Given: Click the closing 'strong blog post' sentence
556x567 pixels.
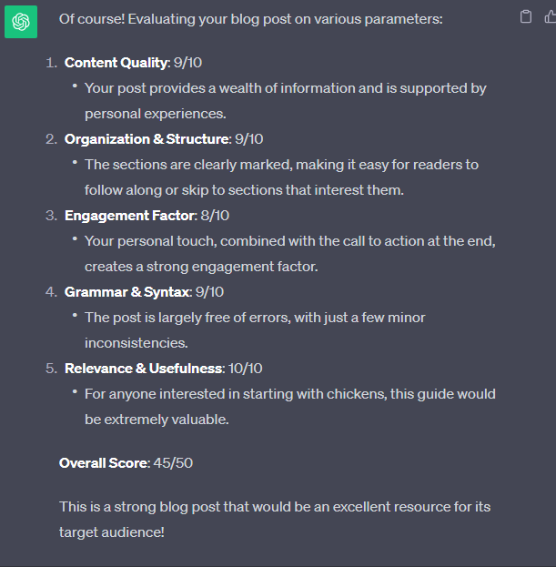Looking at the screenshot, I should [x=275, y=520].
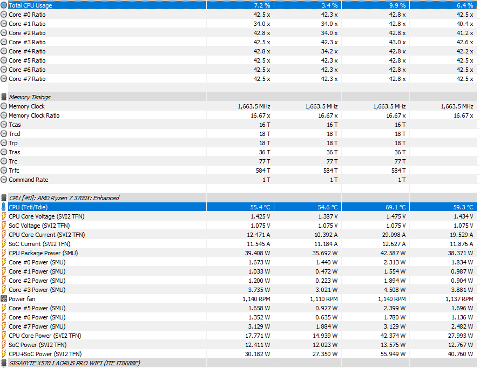Select the CPU+SoC Power (SVI2 TFN) label
This screenshot has height=368, width=480.
45,354
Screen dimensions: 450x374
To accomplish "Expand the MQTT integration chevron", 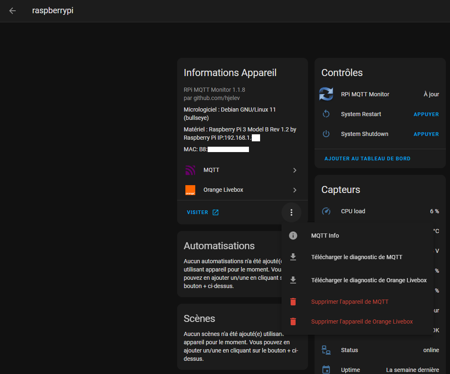I will tap(295, 170).
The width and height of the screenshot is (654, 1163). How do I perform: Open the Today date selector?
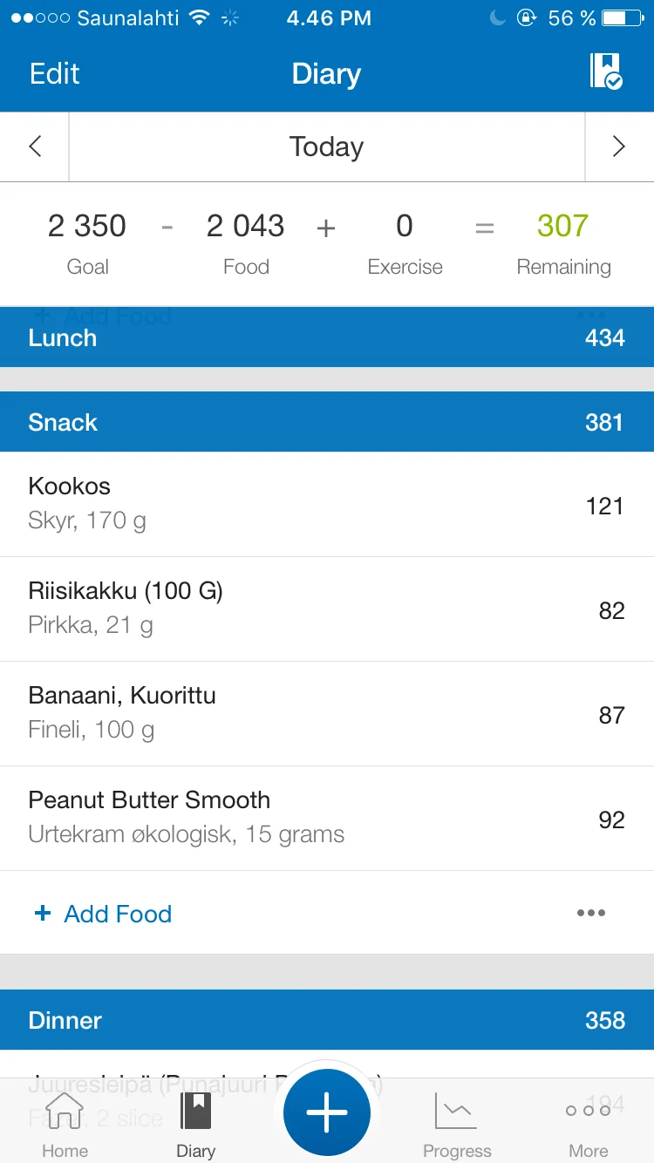pyautogui.click(x=326, y=146)
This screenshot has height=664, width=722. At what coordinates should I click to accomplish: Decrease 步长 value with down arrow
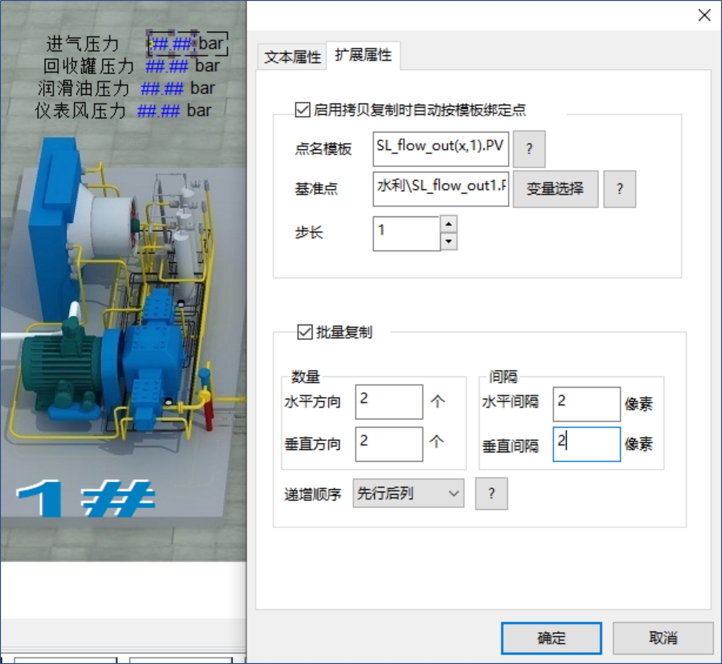[x=448, y=241]
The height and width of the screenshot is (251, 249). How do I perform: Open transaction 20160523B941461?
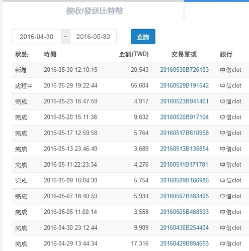184,101
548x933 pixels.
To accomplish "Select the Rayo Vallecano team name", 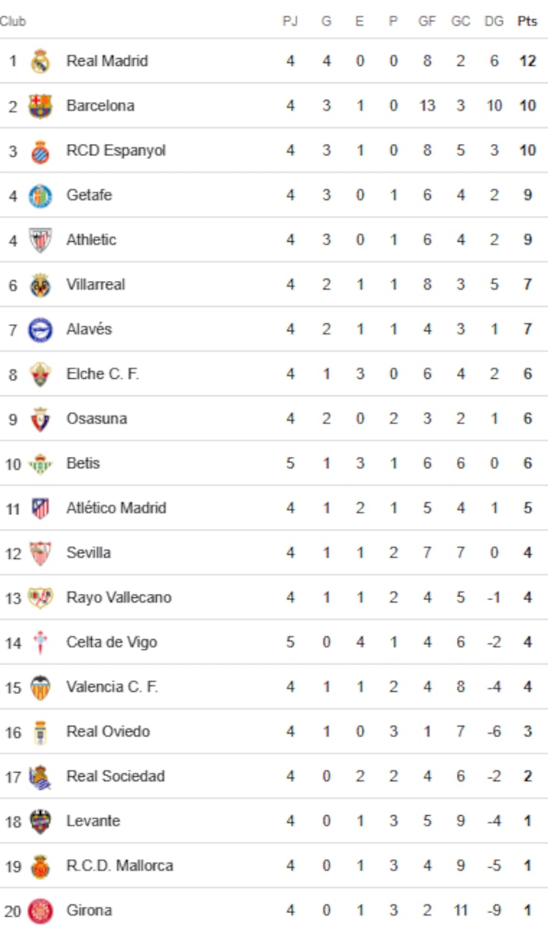I will [x=119, y=597].
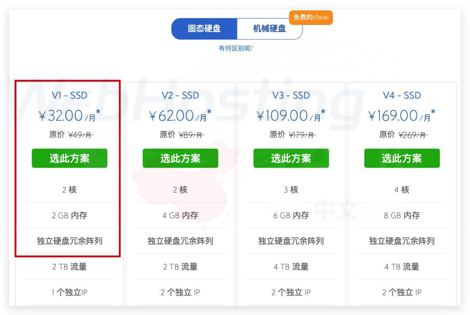
Task: Click the V1 - SSD plan title
Action: coord(70,96)
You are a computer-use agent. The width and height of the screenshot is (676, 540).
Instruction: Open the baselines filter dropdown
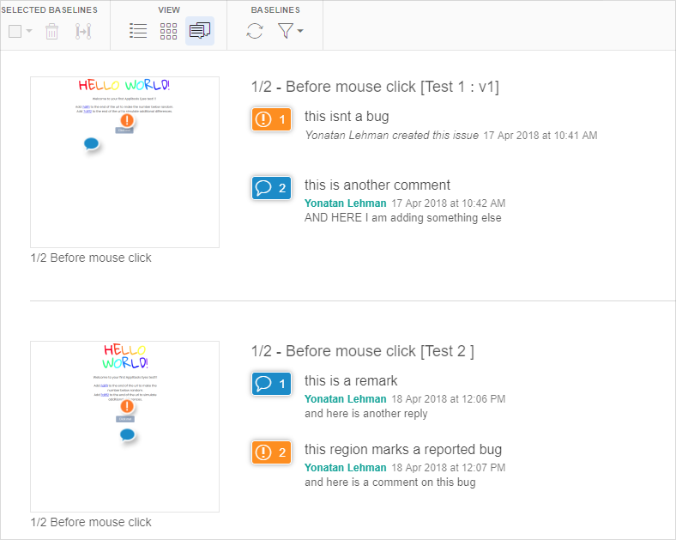[291, 31]
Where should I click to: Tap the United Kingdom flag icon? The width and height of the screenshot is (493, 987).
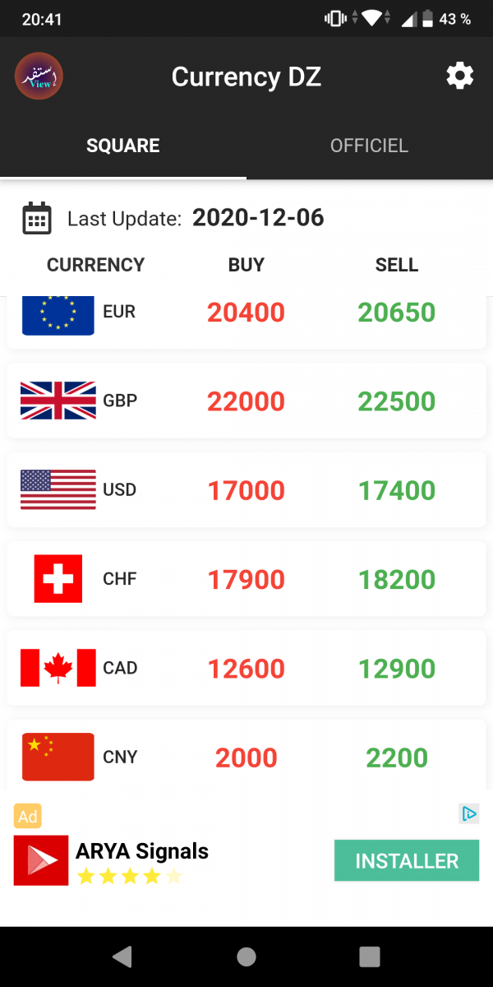[58, 401]
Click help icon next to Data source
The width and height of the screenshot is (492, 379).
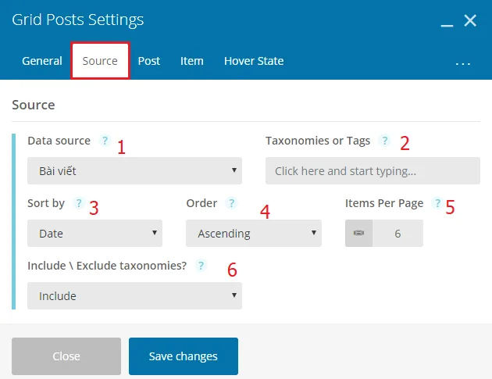(x=106, y=141)
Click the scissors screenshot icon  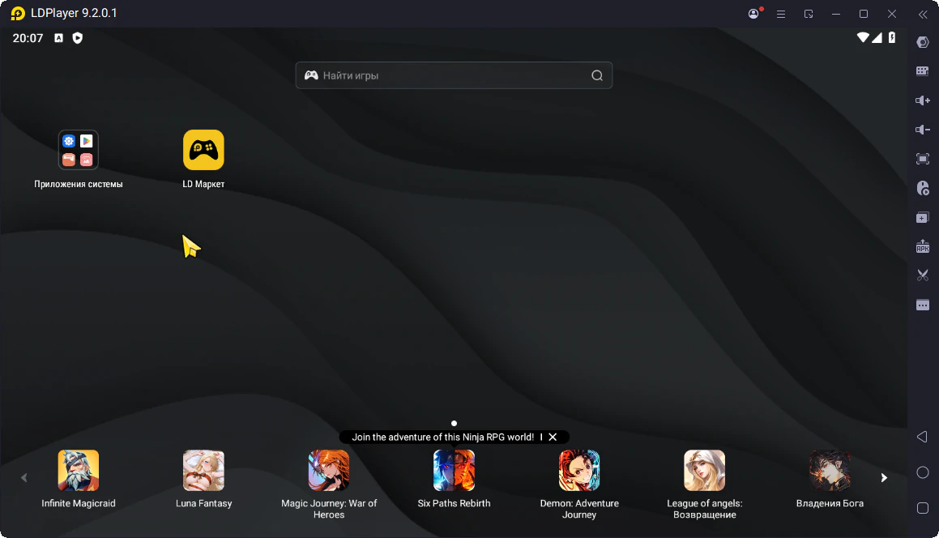tap(922, 275)
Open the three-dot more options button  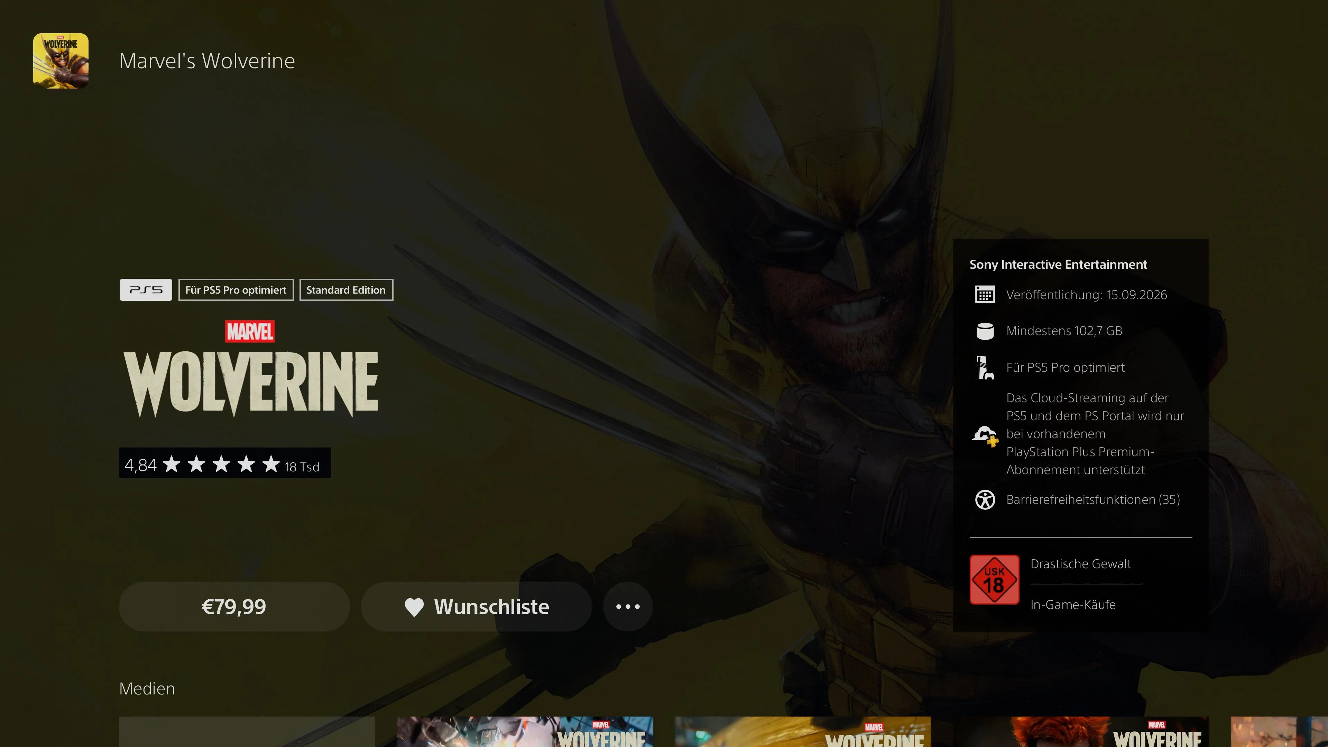coord(627,607)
****************
Copy out each line of the material above that contains the string "perform", matching its case exactly.

The width and height of the screenshot is (654, 1163). How do I perform: Open the Today date selector?
The height and width of the screenshot is (251, 249). How do I perform: Open transaction 20160523B941461?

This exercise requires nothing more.